Chinese-Brazilian remote sensing satellite

China–Brazil Earth Resources Satellite 3 (CBERS-3), also known as Ziyuan I-03 or Ziyuan 1D, was a remote sensing satellite intended for operation as part of the China–Brazil Earth Resources Satellite program between the Chinese Center for Resources Satellite Data and Application and Brazilian National Institute for Space Research. The fourth CBERS satellite to fly, it was lost in a launch failure in December 2013.

==Spacecraft==
CBERS-3 was a 1980 kg spacecraft based on the Phoenix-Eye 1 satellite bus. It was developed by the China Academy of Space Technology, in partnership with Brazil, at a cost of US$125 million for each party. The spacecraft had a single solar array which would have provided power to its systems, generating 2,300 watts of electrical power, and had a design life of three years.

The CBERS-3 spacecraft carried four instruments: MUXCam, a multispectral camera; PanMUX, a panchromatic imager; the Infrared Medium Resolution Scanner, or IRSCAM, and WFICAM, a wide-field imaging camera. These cameras were to have been used to observe a swath of 120 km of landmass at a time, enabling the satellite to scan the entire surface of the planet every 26 days, with a spatial resolution of up to 20 m.

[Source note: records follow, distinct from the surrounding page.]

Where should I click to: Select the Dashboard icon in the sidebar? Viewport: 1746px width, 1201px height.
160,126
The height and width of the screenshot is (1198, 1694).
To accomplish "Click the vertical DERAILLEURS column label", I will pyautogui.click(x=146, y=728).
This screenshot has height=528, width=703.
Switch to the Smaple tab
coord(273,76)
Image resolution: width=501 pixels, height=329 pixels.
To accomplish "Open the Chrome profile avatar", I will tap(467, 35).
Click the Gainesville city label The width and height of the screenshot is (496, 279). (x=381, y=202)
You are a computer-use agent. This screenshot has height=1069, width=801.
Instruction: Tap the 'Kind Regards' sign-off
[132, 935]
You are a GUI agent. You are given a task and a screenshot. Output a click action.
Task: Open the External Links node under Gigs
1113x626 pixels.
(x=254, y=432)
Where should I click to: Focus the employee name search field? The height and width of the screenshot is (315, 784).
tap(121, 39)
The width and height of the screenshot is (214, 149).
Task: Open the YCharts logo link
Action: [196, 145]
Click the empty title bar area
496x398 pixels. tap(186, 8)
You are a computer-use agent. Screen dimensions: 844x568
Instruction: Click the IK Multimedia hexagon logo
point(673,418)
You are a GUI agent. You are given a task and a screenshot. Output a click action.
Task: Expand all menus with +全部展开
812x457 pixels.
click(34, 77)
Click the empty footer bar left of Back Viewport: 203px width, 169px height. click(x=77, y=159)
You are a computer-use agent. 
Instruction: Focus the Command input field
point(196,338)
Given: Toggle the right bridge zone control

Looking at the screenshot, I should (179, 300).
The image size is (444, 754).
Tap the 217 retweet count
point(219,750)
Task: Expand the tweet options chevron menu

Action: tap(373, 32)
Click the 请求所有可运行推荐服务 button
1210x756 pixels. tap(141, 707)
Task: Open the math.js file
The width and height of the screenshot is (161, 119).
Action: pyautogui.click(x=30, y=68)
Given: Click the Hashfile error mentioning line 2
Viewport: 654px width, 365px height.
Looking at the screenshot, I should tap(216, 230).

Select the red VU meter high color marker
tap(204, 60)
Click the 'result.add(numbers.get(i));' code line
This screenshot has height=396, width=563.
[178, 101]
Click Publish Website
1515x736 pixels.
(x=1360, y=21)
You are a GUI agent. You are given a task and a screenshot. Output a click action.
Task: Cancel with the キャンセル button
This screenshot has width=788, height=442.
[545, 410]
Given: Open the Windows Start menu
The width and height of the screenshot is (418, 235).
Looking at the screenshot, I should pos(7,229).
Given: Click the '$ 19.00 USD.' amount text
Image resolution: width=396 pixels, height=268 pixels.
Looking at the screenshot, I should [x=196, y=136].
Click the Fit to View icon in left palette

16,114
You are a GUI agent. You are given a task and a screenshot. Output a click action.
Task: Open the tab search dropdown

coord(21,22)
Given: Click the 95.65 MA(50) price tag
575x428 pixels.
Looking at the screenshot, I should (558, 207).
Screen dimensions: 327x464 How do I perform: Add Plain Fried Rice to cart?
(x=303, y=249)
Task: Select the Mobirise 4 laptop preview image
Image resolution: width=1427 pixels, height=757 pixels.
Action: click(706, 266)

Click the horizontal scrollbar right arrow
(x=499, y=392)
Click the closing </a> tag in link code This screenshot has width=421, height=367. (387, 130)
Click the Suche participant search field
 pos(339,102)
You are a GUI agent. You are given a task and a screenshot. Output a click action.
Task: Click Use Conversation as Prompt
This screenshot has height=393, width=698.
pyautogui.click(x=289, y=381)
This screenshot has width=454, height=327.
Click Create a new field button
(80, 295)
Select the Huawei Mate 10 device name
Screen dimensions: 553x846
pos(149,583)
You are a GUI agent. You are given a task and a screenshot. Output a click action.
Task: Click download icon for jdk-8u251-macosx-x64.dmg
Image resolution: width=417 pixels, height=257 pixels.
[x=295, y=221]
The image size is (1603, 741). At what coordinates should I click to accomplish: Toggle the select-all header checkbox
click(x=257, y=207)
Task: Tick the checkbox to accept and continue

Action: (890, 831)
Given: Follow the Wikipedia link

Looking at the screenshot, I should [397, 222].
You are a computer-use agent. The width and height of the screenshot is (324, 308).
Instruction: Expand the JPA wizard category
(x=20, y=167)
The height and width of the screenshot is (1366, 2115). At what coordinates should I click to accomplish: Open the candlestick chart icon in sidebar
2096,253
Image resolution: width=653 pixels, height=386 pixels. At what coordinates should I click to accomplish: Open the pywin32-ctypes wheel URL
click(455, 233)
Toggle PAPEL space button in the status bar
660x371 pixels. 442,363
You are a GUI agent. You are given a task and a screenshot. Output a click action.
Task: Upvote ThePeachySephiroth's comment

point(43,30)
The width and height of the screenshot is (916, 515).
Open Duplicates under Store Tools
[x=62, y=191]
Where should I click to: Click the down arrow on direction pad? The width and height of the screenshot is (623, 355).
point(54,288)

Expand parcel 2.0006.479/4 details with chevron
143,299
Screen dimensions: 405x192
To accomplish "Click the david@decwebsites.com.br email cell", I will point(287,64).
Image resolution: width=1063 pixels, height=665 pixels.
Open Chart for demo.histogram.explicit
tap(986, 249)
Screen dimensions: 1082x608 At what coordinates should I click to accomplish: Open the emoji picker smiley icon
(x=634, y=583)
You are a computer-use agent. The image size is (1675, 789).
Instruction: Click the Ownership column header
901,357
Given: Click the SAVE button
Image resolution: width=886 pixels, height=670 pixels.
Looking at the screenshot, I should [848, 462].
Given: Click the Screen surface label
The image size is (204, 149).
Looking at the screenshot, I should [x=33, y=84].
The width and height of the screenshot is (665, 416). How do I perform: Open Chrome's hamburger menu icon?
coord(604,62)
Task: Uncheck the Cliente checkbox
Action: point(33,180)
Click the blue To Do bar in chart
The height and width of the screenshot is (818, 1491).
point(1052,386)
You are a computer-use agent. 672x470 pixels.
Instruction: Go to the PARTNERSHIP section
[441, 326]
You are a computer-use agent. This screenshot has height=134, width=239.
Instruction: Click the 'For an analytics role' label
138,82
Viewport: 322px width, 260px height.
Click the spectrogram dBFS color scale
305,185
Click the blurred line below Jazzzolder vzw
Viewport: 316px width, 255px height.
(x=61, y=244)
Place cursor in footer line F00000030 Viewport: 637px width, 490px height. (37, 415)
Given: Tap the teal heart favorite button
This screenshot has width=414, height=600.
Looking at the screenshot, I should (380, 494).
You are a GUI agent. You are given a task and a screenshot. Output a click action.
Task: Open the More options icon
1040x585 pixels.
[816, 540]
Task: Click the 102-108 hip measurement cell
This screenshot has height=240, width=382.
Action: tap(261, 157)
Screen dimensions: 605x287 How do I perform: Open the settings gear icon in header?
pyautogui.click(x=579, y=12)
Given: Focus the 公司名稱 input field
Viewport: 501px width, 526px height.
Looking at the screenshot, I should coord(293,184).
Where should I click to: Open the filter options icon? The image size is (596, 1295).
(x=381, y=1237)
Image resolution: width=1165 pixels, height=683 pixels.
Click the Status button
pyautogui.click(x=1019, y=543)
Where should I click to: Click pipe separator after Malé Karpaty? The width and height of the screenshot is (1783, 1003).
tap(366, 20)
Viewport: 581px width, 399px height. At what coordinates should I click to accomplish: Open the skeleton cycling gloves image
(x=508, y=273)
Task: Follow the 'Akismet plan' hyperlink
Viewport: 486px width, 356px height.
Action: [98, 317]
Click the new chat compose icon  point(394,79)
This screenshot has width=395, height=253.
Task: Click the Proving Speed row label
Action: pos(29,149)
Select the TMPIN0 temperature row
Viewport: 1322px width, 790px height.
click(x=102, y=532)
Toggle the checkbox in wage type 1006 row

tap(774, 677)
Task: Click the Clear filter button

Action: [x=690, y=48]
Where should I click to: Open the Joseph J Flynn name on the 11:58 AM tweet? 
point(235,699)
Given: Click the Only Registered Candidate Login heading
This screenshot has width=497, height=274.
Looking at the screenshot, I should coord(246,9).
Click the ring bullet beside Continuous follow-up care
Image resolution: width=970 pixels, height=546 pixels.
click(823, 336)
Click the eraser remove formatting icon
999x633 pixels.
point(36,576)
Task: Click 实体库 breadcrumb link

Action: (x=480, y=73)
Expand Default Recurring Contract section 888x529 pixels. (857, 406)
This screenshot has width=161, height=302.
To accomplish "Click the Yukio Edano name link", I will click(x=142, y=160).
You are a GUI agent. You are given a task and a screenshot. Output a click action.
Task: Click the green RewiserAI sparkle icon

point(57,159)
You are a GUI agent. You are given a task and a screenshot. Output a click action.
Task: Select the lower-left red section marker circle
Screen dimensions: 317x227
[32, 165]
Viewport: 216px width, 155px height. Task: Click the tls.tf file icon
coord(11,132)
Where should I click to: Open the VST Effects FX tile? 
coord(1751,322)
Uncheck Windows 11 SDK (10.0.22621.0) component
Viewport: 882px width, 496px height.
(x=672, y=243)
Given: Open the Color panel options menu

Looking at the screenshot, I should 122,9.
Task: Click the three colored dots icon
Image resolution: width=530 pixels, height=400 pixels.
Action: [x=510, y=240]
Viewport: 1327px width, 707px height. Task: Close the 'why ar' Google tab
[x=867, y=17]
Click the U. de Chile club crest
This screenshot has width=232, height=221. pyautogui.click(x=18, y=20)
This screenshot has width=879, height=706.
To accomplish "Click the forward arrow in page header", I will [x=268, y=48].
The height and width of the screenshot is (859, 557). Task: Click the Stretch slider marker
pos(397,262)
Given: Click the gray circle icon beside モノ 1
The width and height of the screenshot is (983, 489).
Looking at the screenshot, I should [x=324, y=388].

CBERS-3 was initially scheduled to be launched in 2010, however delays in its deployment, including failures in the electric conversion system, caused it to slip to 2013. The satellite would have restored the Brazilian government's ability to observe its own territory following a three-and-a-half-year gap caused by the failure of CBERS-2B. One of the objectives of the CBERS-3 satellite's mission was to help monitor the process of deforestation of the Amazon Rainforest.

==Launch failure==
A Chang Zheng 4B carrier rocket was used to launch CBERS-3. The launch took place at 03:26 UTC on 9 December 2013, using Launch Complex 9 at the Taiyuan Satellite Launch Center. The satellite was intended to be placed into a Sun-synchronous orbit, however the rocket malfunctioned, resulting in the loss of the satellite. China has begun an investigation into the causes of the failure.

In response to the failure, China and Brazil have called for an extraordinary committee meeting to discuss the causes for the accident, next steps to be taken in the program and the acceleration the development and deployment of the CBERS-4 satellite, which had originally been scheduled for launch in 2015.